On paint-by-numbers
At some point — but it is seldom a discrete moment in space or time — the weight of the anecdotal in science, or that of the circumstantial in law, becomes overwhelming. This is the opposite of a statistical fact, in part because there are no statistical facts. I am reminded of this whenever the “scientific” control freaks of statistics lay down some law, indifferent to the Law in nature. The difference between 999,999 and one million is, in any imaginable situation, not a difference at all. Where it is made the basis for a decision, that decision is arbitrary, and not infrequently, cruel. By contrast, such differences as those between pregnant and not pregnant, dead and not dead, are unchallengeably significant. They are in the realm of meaning.
I am reminded of this hourly or better, these days, when consulting the news. All readers of the mass media (accurately described by Trump as “fake news”) are being covered, constantly, by the vomit of statistics — few with any context, and many knowingly false. They “look scientific,” which is to say, they answer to the moron’s conception of science. In “disciplines” like economics, today, and throughout the other social sciences, the participants sleepwalk. Nobel prizes are given out for numerical sludge, presented to the purpose of selling one destructive “policy” or another, that will be imposed on real, live, particular human beings. The same is true of the “mathematical biology” that has disinformed all our public health “professionals.”
The Red Chinese Batflu, now transforming our world, is a spectacular case in point. Not only the epidemiological projections, but even the counts of dead and wounded, are taken on faith — from people who are characteristically faithless. Information on prevention and cures is hostage to the work of statisticians. “Double blind tests,” which would be absolutely immoral — wicked — on human subjects facing life or death — are demanded by our medical apes.

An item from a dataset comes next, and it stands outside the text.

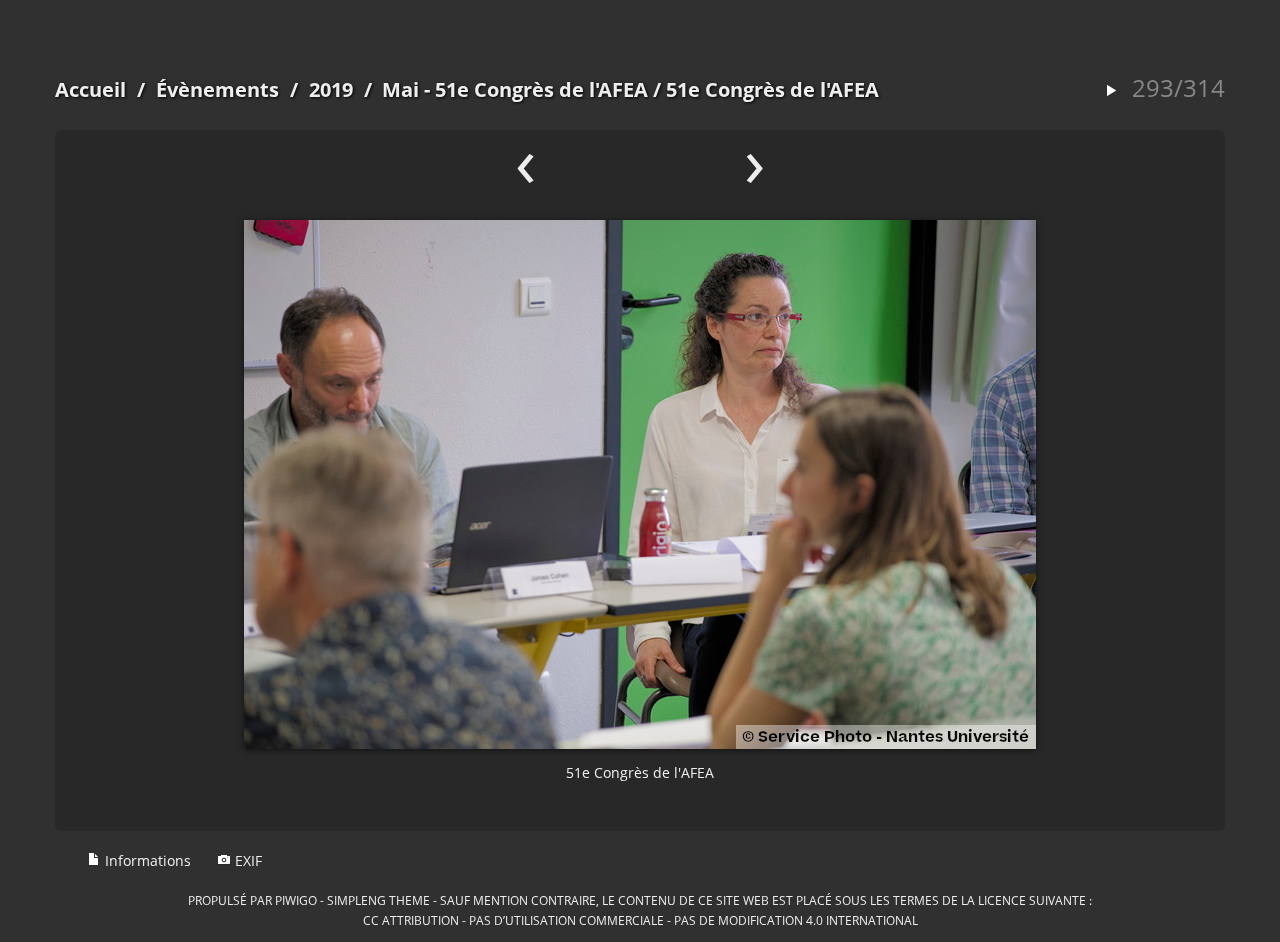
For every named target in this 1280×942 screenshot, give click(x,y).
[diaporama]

Let us consider Hydroxychloroquine, for one passing example. Administered promptly, it has “apparently” saved the lives of thousands, in nursing homes all over the world, and outside them. The doctors and nurses on our actual front lines are using it, on the strength of their actual experience. The dangers in its use are real, as they are in all drugs, and all food and drink for that matter; but in this case they are remarkably slight. Yet the drug has been put under a cloud by one, obviously politicized, statistical study — in which it was administered, or not administered, to patients already beyond hope of recovery. Surprise! Hydroxycholoquine didn’t work on them. The malicious idiots of the press then went to work on this, for an unambiguously political purpose.

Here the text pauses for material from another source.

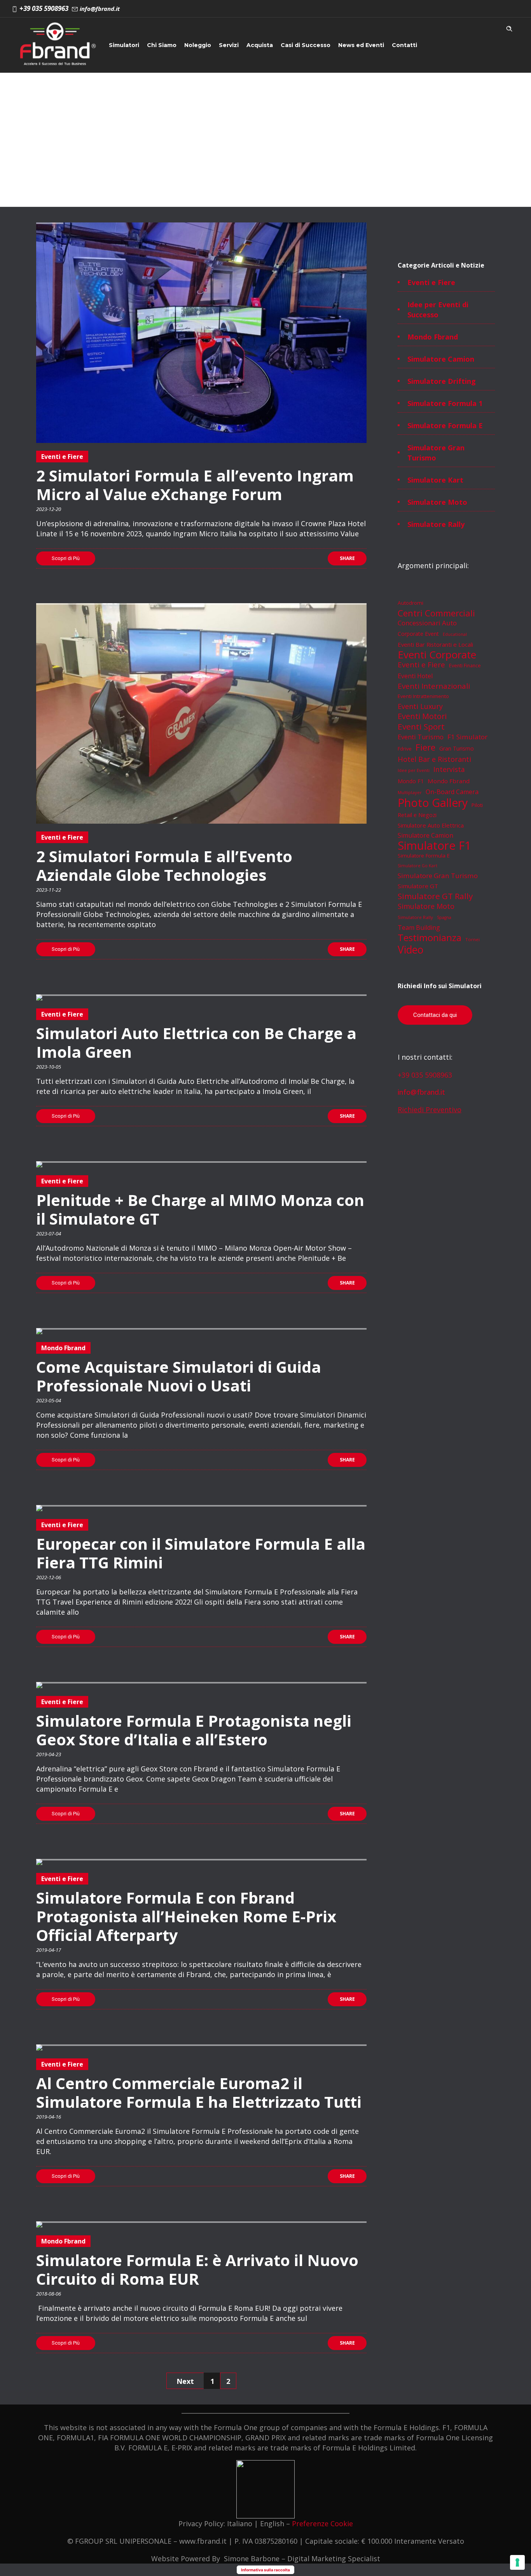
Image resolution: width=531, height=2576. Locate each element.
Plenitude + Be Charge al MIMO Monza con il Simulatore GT (200, 1209)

No artist, not even the geometrically obsessed Piero della Francesca, or the over-domesticated Johannes Vermeer, ever painted by numbers. Both were fascinated by the patterns they had the genius to observe in nature, and both sought to reproduce these patterns within the structure of their paintings. Ratios have been contemplated, and applied, through the known histories of art, architecture, music, even poetry, since very ancient times. They are likewise of interest, and use, within the sciences. But these are never statistical, except where some mediocrity is trying to demonstrate some point that is irresistibly precise, by a means that is approximate. The Golden Section, the value of Pi — are true absolutely, not by the compilation of averages.
But modern, godless man, cannot cope with Absoluteness. (See here.)

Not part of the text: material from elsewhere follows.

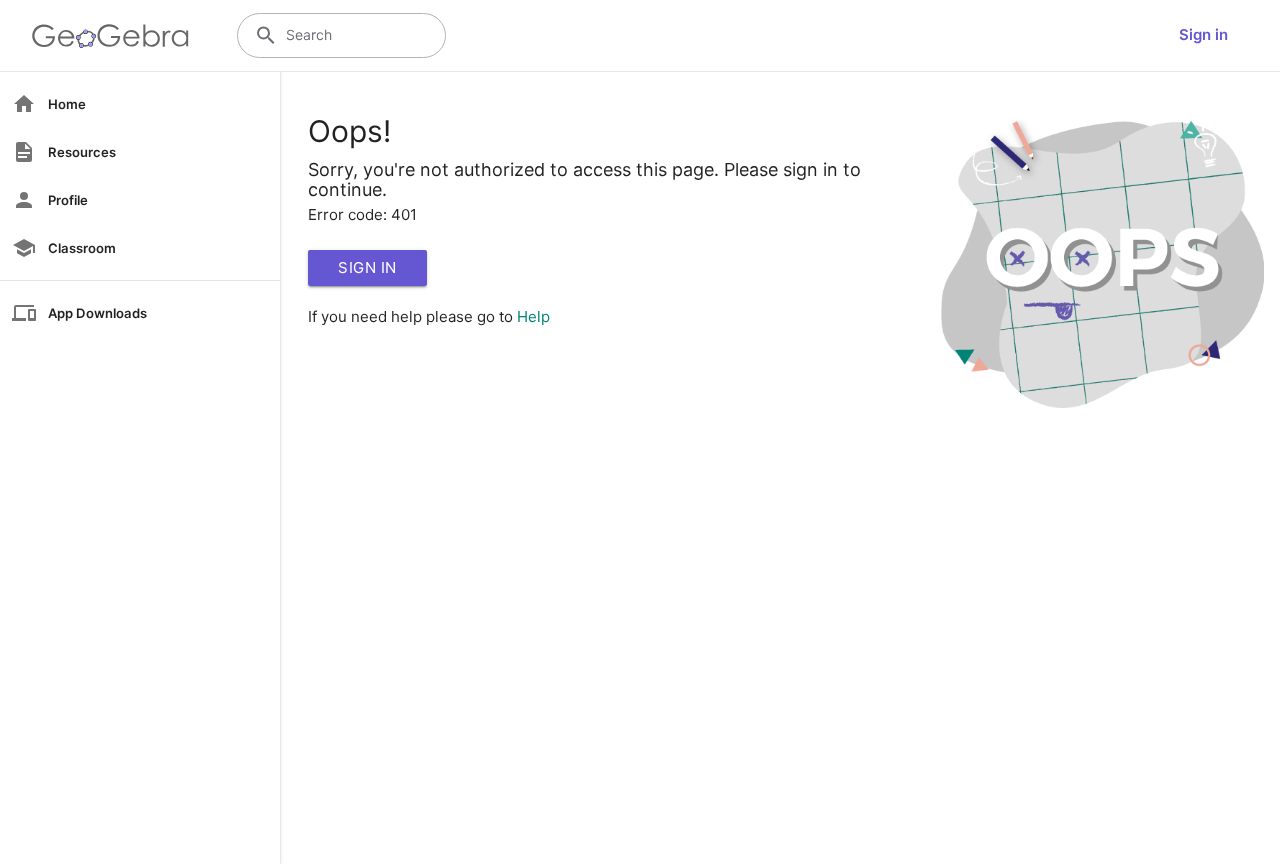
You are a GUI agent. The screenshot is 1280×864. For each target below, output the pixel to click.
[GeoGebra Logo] (110, 36)
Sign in (1203, 34)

Cause and effect may be masked, by many variables, but that great principle of our universe, that two and two make four, regardless of what some fool in the Vatican may proclaim, is at the root of all discovery. It makes the difference between truth and (let me try to be polite for a change:) error. We know by experience, and in moments we home in upon, what our Creator has Created. Or we babble, having dressed up as the Judge.